▶ What to work on
Could you reproduce every line of the data below, character for character?

▶ Data

## BEGIN

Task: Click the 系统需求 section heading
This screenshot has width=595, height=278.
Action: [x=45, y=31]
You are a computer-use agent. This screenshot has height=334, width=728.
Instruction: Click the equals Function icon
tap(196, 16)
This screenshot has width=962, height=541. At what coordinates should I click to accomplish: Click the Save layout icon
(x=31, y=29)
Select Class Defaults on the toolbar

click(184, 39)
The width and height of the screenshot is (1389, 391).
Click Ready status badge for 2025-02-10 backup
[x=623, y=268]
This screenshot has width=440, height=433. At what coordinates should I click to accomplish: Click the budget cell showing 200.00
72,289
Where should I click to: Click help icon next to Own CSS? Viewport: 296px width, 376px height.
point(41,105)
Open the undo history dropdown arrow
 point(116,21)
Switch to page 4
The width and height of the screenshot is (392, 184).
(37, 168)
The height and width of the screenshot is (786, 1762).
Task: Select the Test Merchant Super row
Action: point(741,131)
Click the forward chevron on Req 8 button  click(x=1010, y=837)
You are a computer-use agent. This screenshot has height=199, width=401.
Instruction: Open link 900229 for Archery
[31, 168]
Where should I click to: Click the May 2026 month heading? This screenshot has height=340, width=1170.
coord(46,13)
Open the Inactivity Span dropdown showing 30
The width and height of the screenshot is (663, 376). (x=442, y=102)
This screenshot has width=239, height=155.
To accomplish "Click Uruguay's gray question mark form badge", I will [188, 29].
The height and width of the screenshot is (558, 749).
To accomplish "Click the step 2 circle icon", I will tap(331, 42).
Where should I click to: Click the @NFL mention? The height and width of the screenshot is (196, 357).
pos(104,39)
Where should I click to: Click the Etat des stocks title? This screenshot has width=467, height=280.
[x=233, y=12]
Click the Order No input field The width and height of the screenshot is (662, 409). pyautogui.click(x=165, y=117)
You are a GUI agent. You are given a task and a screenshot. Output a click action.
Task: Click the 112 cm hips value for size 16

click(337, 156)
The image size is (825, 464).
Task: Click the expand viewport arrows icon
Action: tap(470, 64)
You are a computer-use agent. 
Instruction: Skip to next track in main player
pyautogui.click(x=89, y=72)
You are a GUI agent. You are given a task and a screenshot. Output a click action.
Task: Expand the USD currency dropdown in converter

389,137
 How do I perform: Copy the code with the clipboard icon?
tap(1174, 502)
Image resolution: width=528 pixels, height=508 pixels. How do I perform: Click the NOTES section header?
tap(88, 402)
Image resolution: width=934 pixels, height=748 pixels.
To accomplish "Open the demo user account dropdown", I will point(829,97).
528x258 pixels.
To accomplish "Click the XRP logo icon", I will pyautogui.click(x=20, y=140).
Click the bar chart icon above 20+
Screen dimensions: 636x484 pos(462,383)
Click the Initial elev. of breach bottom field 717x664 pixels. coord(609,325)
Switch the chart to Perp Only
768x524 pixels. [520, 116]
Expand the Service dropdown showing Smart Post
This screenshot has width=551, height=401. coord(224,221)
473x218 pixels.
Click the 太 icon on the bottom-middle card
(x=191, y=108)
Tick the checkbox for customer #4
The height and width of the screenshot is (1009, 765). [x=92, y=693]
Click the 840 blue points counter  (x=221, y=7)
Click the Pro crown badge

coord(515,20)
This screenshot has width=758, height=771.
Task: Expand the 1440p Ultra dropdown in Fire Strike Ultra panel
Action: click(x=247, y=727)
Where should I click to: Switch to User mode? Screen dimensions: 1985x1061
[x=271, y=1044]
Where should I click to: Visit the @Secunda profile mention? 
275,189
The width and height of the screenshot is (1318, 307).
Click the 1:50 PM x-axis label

## END

▶ Final result
Task: Click the 系统需求 section heading
This screenshot has width=595, height=278.
Action: [x=45, y=31]
You are a computer-use agent. This screenshot has height=334, width=728.
Instruction: Click the equals Function icon
tap(196, 16)
This screenshot has width=962, height=541. At what coordinates should I click to accomplish: Click the Save layout icon
(x=31, y=29)
Select Class Defaults on the toolbar

click(184, 39)
The width and height of the screenshot is (1389, 391).
Click Ready status badge for 2025-02-10 backup
[x=623, y=268]
This screenshot has width=440, height=433. At what coordinates should I click to accomplish: Click the budget cell showing 200.00
72,289
Where should I click to: Click help icon next to Own CSS? Viewport: 296px width, 376px height.
point(41,105)
Open the undo history dropdown arrow
 point(116,21)
Switch to page 4
The width and height of the screenshot is (392, 184).
(37, 168)
The height and width of the screenshot is (786, 1762).
Task: Select the Test Merchant Super row
Action: point(741,131)
Click the forward chevron on Req 8 button  click(x=1010, y=837)
You are a computer-use agent. This screenshot has height=199, width=401.
Instruction: Open link 900229 for Archery
[31, 168]
Where should I click to: Click the May 2026 month heading? This screenshot has height=340, width=1170.
coord(46,13)
Open the Inactivity Span dropdown showing 30
The width and height of the screenshot is (663, 376). (x=442, y=102)
This screenshot has width=239, height=155.
To accomplish "Click Uruguay's gray question mark form badge", I will [188, 29].
The height and width of the screenshot is (558, 749).
To accomplish "Click the step 2 circle icon", I will tap(331, 42).
Where should I click to: Click the @NFL mention? The height and width of the screenshot is (196, 357).
pos(104,39)
Where should I click to: Click the Etat des stocks title? This screenshot has width=467, height=280.
[x=233, y=12]
Click the Order No input field The width and height of the screenshot is (662, 409). pyautogui.click(x=165, y=117)
You are a GUI agent. You are given a task and a screenshot. Output a click action.
Task: Click the 112 cm hips value for size 16

click(337, 156)
The image size is (825, 464).
Task: Click the expand viewport arrows icon
Action: tap(470, 64)
You are a computer-use agent. 
Instruction: Skip to next track in main player
pyautogui.click(x=89, y=72)
You are a GUI agent. You are given a task and a screenshot. Output a click action.
Task: Expand the USD currency dropdown in converter

389,137
 How do I perform: Copy the code with the clipboard icon?
tap(1174, 502)
Image resolution: width=528 pixels, height=508 pixels. How do I perform: Click the NOTES section header?
tap(88, 402)
Image resolution: width=934 pixels, height=748 pixels.
To accomplish "Open the demo user account dropdown", I will point(829,97).
528x258 pixels.
To accomplish "Click the XRP logo icon", I will pyautogui.click(x=20, y=140).
Click the bar chart icon above 20+
Screen dimensions: 636x484 pos(462,383)
Click the Initial elev. of breach bottom field 717x664 pixels. coord(609,325)
Switch the chart to Perp Only
768x524 pixels. [520, 116]
Expand the Service dropdown showing Smart Post
This screenshot has width=551, height=401. coord(224,221)
473x218 pixels.
Click the 太 icon on the bottom-middle card
(x=191, y=108)
Tick the checkbox for customer #4
The height and width of the screenshot is (1009, 765). [x=92, y=693]
Click the 840 blue points counter  (x=221, y=7)
Click the Pro crown badge

coord(515,20)
This screenshot has width=758, height=771.
Task: Expand the 1440p Ultra dropdown in Fire Strike Ultra panel
Action: click(x=247, y=727)
Where should I click to: Switch to User mode? Screen dimensions: 1985x1061
[x=271, y=1044]
Where should I click to: Visit the @Secunda profile mention? 
275,189
The width and height of the screenshot is (1318, 307).
Click the 1:50 PM x-axis label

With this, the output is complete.